- **TASK ITEM**: Below are the records; work out how many lines among them contain "panel", and write nothing besides that number.

- **SOURCE MATERIAL**:

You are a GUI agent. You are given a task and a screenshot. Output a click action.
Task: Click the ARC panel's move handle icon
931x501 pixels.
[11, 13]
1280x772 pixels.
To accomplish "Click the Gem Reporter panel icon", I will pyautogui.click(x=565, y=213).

--

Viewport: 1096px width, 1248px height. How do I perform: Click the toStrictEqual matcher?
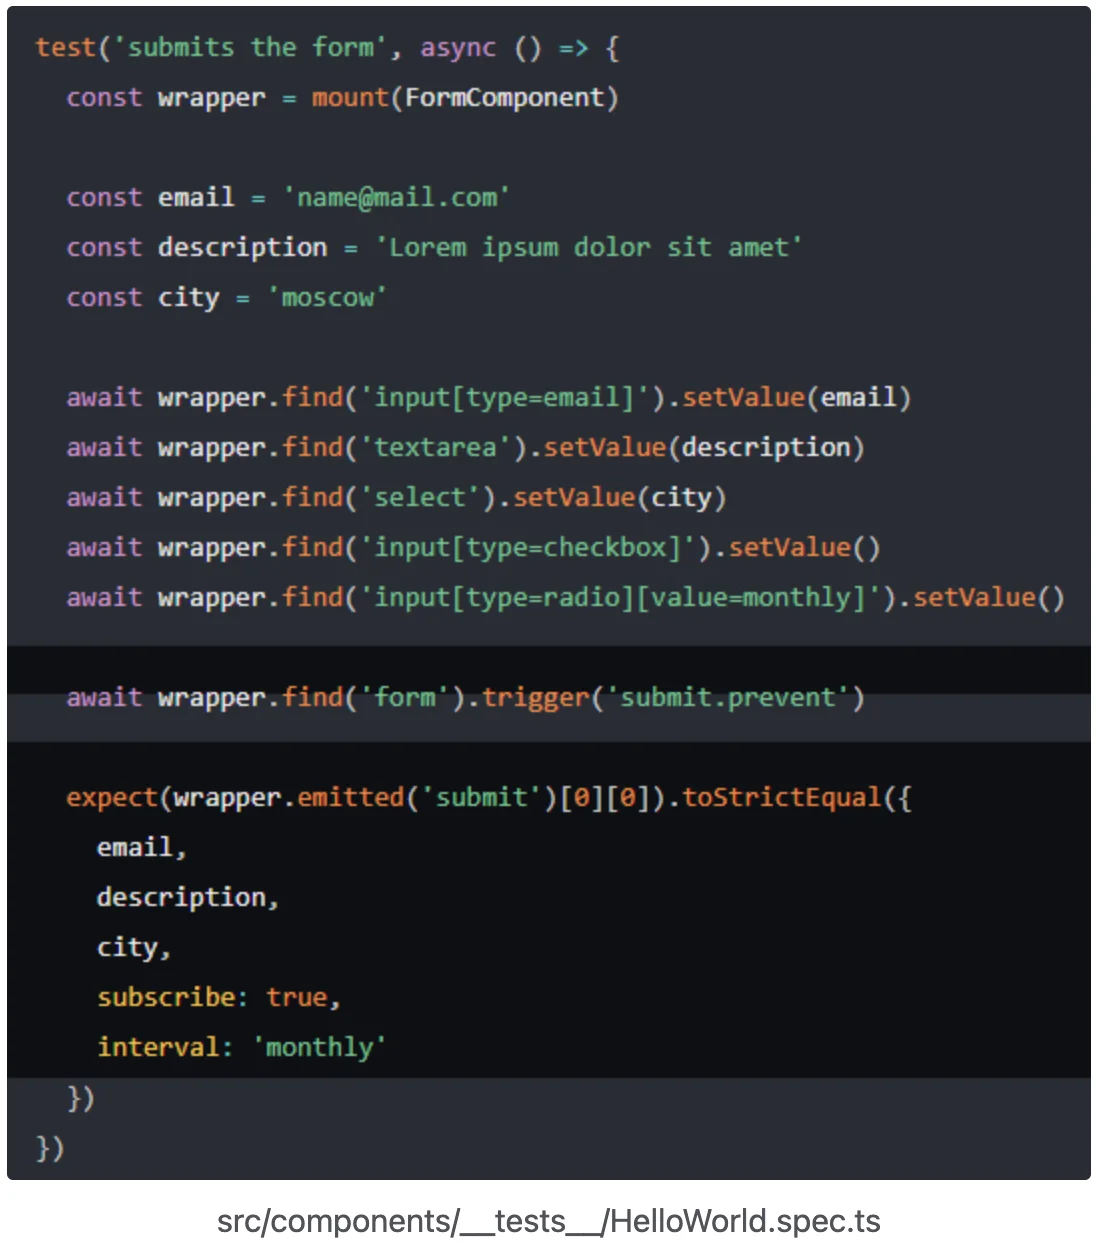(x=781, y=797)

- **FINISHED TASK**: 2